Dive Brief:
- White House Council of Economic Advisers (CEA) suggested in a report that reducing U.S. drug prices and stimulating innovation aren't mutually exclusive.
- The CEA also suggested more oversight of the 340B drug payment program. The report puts forward the idea of a single entity to set prices "at which the eligible providers can buy drugs. Such an agency would require better guidance for how reduced eligibility and profiteering can be implemented going forward."
- The report is sympathetic to the pharma industry view in many ways, including calling for a broad look at patient health, rather than a single focus on list prices of a drug. "It is misleading, however, to consider only the prices of these new drugs without evaluating the well-being of patients before the drug became available," it says.
Dive Insight:
The CEA report offers ways that the Center for Medicare and Medicaid Services can lower domestic drug prices while the federal government reforms the FDA to "encourage more robust price competition." The white paper says the federal government also needs to look into how its policies inflate drug prices and temper price competition. The report added that incentives for pharmaceutical innovation are possible while promoting lower drug prices.
President Trump blasted drugmakers for "getting away with murder" while campaigning for president and since, but his proposals have largely been seen as pharma-friendly.
"The U.S. biopharmaceutical industry is the engine of worldwide biopharmaceutical innovation and an important part of our economy. Preserving this industry and encouraging it to innovate while making drugs more available and affordable for all Americans is an attainable goal," the CEA wrote.
The CEA also touched on the 340B drug payments. The CMS is cutting 340B drug payments by about 30% for most drugs this year. About half of U.S. hospitals are 340B providers.
The changes to the 340B program are expected to save $1.6 billion, but that money will come from cutting payments to hospitals, which rely on the program to help cover other services. Hospitals, especially safety net hospitals, said they use the savings to help provide uncompensated care, which the American Hospital Association said is already on the rise.

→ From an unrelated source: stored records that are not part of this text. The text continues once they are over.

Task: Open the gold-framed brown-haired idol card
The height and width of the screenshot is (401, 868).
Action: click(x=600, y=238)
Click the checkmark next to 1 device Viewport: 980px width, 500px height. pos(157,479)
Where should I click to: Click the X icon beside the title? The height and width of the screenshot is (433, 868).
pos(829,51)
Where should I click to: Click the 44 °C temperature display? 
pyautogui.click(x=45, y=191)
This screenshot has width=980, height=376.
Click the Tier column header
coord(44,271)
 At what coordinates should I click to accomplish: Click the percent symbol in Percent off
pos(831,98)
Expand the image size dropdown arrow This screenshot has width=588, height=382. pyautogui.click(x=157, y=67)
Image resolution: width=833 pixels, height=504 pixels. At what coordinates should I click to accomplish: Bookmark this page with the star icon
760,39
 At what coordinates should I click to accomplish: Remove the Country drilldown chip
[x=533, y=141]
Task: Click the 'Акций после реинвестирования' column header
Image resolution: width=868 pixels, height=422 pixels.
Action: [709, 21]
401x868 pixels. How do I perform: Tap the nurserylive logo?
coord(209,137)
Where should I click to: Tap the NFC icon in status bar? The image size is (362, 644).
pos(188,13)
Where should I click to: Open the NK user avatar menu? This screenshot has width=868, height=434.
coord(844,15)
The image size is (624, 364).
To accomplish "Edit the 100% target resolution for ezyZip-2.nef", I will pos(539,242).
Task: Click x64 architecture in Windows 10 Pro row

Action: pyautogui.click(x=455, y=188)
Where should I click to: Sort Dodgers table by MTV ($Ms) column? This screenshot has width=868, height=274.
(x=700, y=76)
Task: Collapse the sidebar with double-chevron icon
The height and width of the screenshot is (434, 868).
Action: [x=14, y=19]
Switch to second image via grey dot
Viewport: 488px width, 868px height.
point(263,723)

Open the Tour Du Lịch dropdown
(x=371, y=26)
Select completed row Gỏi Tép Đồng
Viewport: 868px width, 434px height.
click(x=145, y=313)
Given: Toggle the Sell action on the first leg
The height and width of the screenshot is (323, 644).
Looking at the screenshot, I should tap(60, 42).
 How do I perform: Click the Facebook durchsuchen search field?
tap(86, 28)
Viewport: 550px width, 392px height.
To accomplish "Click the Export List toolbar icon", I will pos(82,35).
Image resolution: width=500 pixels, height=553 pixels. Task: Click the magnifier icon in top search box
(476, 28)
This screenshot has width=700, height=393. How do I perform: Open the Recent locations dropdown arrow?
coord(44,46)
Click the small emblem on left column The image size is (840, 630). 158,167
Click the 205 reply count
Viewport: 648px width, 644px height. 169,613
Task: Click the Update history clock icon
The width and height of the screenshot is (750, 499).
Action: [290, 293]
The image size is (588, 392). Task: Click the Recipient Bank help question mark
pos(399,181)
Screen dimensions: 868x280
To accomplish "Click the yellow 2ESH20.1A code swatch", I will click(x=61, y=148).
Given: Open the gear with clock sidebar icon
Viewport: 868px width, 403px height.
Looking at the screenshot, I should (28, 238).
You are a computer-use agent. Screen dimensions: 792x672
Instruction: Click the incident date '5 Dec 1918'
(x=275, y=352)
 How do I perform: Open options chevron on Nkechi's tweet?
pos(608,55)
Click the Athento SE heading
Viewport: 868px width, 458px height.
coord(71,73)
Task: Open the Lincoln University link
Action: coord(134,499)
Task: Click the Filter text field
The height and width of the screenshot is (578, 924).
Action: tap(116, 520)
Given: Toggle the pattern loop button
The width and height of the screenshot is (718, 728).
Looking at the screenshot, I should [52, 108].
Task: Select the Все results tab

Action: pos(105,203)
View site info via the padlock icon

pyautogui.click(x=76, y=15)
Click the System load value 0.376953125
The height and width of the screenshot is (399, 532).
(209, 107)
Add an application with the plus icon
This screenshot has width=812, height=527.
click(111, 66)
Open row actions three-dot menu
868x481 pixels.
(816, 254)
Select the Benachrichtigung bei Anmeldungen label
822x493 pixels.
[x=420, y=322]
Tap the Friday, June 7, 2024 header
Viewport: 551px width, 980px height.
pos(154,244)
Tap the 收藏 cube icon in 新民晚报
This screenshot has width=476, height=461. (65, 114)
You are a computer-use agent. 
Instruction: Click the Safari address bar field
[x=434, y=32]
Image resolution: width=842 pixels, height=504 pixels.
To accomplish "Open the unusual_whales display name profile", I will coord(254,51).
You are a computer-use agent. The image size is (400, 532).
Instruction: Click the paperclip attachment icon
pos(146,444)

However, the CEA charged that hospitals are profiting from the program. "The 340B statute does not dictate how covered entities use the revenue. They are not obligated to pass the discount savings onto patients nor are they required to report how they served low-income or vulnerable population," said the CEA.
Meanwhile, the AHA took aim at a recent NEJM report regarding the 340B program. The AHA said the study overly relied on fee-for-service Medicare data though FFS beneficiaries only account for at most 23% of low-income people. The largest group of low-income people are children and then the working poor, AHA said.
The AHA, as well as the Association of American Medical Colleges, America’s Essential Hospitals, Eastern Maine Healthcare Systems, Henry Ford Health System and Fletcher Hospital, Inc., filed a lawsuit in November to block the 340B payment cut. After a judge dismissed the lawsuit in December because the policy had not yet gone into effect, the organizations appealed the judge’s decision.
There’s also disagreement on Capitol Hill about the 340B program and cuts. More than 200 members of the House of Representatives sent a letter asking CMS to abandon the cuts. Meanwhile, Republicans in Congress have raised concerns about the program's growth rate and lack of transparency, accountability and reporting.